- [What to do]:
Look for the string "label" in the material below. Copy every line where you find it.

- [Data in this exercise]:

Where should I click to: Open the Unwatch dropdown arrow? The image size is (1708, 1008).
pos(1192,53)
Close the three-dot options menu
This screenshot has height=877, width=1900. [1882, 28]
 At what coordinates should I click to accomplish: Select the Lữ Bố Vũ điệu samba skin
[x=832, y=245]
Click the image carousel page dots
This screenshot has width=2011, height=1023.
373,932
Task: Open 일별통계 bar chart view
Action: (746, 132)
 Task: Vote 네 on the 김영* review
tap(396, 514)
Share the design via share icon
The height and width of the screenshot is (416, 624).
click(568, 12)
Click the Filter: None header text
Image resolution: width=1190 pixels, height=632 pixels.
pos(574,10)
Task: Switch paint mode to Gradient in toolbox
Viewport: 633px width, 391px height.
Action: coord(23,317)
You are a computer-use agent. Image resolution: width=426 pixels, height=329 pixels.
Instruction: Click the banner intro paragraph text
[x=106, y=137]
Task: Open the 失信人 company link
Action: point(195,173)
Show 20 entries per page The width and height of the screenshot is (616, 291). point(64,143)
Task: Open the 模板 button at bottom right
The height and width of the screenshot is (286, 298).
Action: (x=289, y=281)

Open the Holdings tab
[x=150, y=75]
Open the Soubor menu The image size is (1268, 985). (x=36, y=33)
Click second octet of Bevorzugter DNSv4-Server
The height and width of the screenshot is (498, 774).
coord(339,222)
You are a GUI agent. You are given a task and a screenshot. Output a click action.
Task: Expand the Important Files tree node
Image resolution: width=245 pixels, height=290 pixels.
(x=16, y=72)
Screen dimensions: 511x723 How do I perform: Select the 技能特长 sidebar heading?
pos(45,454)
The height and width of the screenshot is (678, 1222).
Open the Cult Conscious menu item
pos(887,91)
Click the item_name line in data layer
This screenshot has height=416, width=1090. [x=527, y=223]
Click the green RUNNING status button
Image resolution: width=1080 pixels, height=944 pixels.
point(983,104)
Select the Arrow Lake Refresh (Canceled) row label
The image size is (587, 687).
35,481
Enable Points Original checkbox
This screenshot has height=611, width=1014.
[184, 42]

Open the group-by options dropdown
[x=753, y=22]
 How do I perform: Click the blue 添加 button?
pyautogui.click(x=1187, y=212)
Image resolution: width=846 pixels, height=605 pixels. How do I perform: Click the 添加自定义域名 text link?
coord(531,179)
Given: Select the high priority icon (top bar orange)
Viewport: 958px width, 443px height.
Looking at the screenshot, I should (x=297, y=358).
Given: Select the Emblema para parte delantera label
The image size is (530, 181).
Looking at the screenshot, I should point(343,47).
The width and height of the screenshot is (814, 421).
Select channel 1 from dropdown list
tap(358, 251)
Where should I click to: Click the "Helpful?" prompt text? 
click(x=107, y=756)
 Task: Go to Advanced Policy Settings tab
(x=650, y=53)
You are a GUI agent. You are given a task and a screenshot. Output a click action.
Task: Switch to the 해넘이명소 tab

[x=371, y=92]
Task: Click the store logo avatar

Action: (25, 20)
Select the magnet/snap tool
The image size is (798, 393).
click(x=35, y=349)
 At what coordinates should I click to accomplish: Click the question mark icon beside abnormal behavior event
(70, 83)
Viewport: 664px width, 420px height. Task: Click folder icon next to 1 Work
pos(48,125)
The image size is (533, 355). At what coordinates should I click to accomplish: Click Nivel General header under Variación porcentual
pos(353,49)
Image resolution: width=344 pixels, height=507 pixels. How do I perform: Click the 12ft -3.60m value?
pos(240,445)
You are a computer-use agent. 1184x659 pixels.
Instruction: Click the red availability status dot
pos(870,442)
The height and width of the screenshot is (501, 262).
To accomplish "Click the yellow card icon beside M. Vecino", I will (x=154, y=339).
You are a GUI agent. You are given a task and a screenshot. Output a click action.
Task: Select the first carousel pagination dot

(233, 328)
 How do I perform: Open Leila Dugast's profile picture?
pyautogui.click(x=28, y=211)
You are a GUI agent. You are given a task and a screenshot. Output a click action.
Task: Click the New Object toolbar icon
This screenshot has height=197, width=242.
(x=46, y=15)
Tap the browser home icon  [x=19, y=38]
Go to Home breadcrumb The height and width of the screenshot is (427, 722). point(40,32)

- [Solution]:
Select the Arrow Lake Refresh (Canceled) row label
Given: Select the Emblema para parte delantera label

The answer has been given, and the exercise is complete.